By Dan Morgan
Special to the Washington Post
Friday, October 5, 2007
Tapping savings resulting from tighter tax rules on business, the Senate Finance Committee yesterday approved the creation of a $5 billion fund that would compensate farmers hit by weather-related losses over the next five years.
The proposed Agricultural Disaster Trust Fund is part of a nearly $14 billion package of tax incentives for rural conservation programs, bioenergy development and young farmers, outside the existing farm subsidy program.
Sen. Kent Conrad (D-N.D.), who has led the fight for the disaster program, said that "an awful lot of people around this country are going to benefit." Echoing that, the committee chairman, Max Baucus (D-Mont.), said the fund would be a more efficient way to provide disaster aid than the current system of sporadic payouts in annual spending bills.
Senate Agriculture Committee Chairman Tom Harkin (D-Iowa), whose panel will draft a new five-year farm bill this month, has repeatedly questioned the wisdom of a disaster relief program. He favors the creation of a broad safety net that would provide help when a farmer's revenue falls below a state's norm.

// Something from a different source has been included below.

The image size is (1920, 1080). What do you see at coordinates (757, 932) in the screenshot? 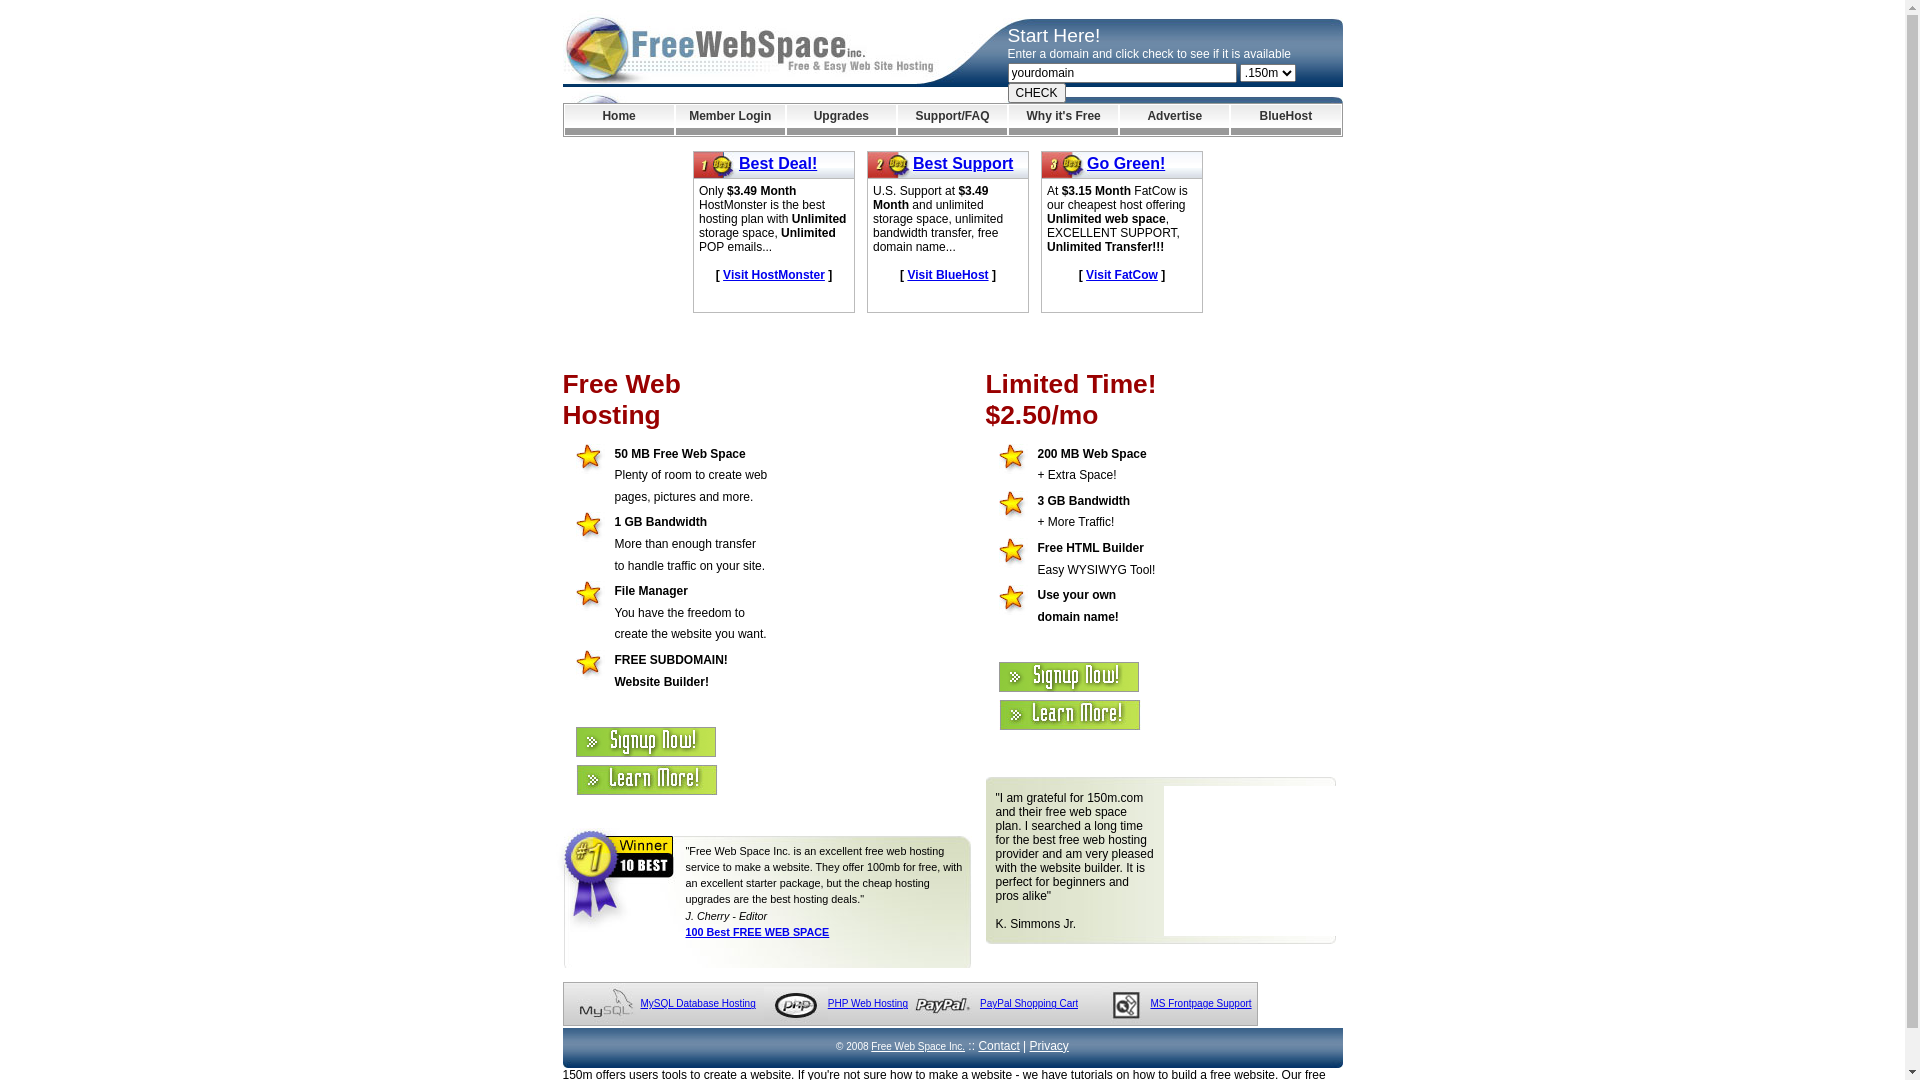
I see `'100 Best FREE WEB SPACE'` at bounding box center [757, 932].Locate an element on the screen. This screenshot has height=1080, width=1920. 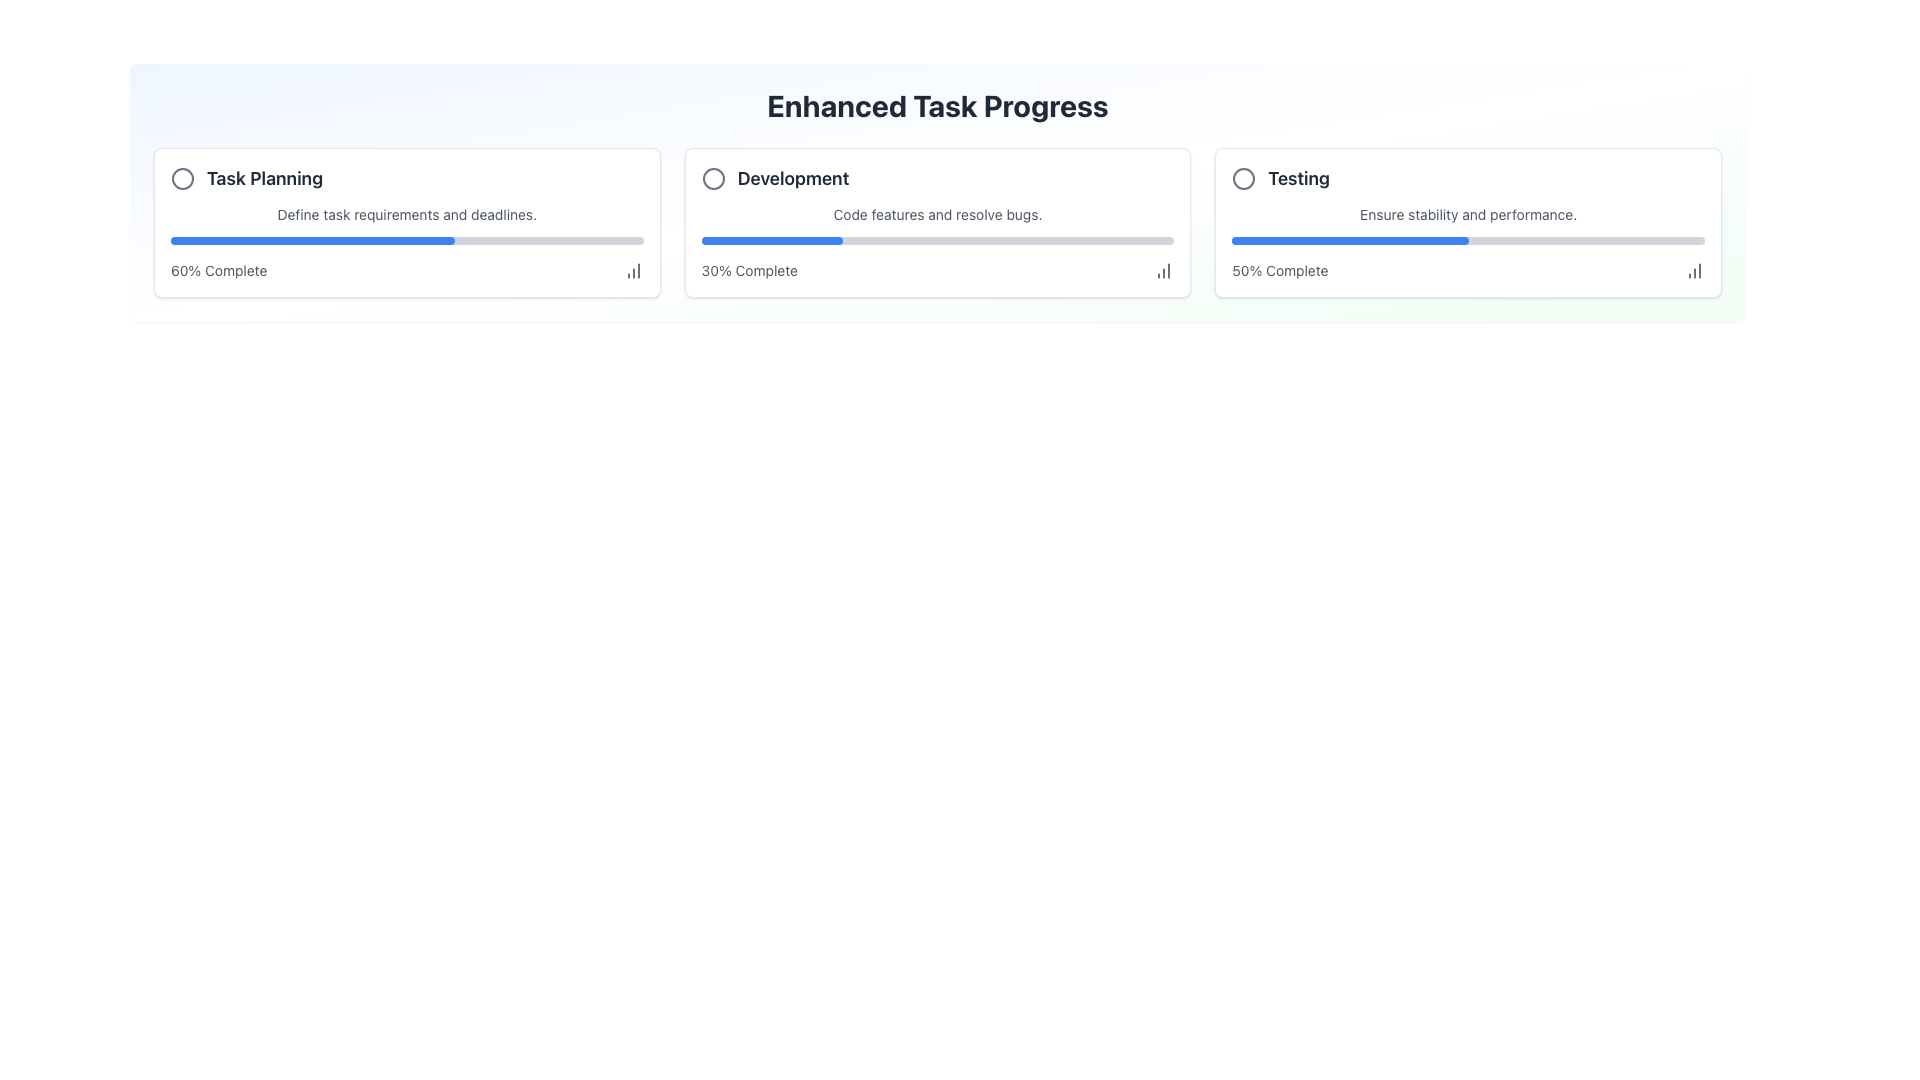
the column chart icon located immediately to the right of the text '60% Complete' in the progress tracker section is located at coordinates (632, 270).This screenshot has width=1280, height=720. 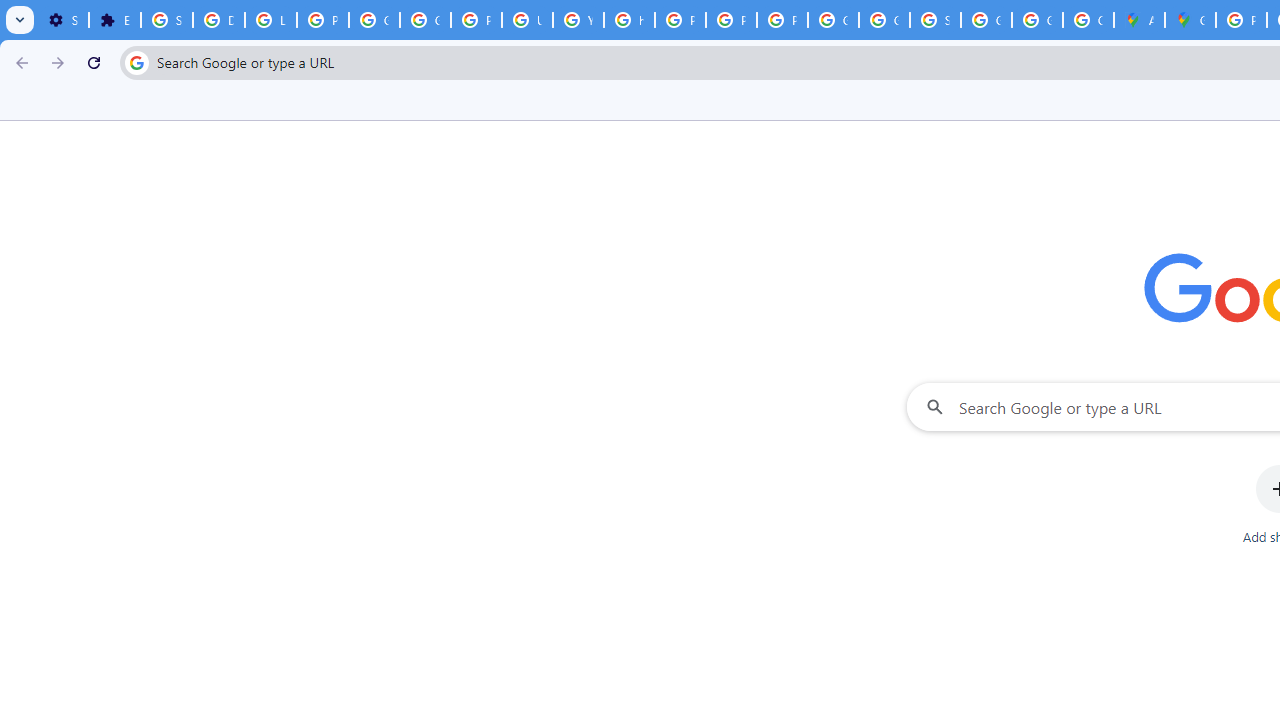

The disaster program, Harkin said, is "a priority for three or four states, but not for the country."
In a study released this week, the Washington-based Environmental Working Group noted that most disaster aid goes to a few low-rainfall states, including the home states of Conrad and Baucus.
To offset the costs of the disaster and conservation provisions, the committee approved measures clamping down on tax-avoidance techniques used by businesses.
One provision would spell out in legislation a clearer definition of existing tax rules that require business transactions resulting in tax avoidance to demonstrate some "economic substance."
Sen. Charles E. Grassley (R-Iowa) hailed the committee's 13 to 8 vote in favor of that provision, saying it is time for Congress to clarify the law "so taxpayers know what the law is."
But R. Bruce Josten, executive vice president of the U.S. Chamber of Commerce, criticized the move, saying existing Internal Revenue Service rules are adequate. "What problem are we trying to solve?" he asked.
To offset the costs of new tax credits encouraging more rapid development of new biofuels, the committee approved a 5-cents-a-gallon reduction of the current 51-cents-a-gallon credit on ethanol blended by gasoline makers.
Morgan, a former Post reporter who specialized in agriculture, is a contract writer of the newspaper and a fellow with the German Marshall Fund, a nonpartisan public policy institution.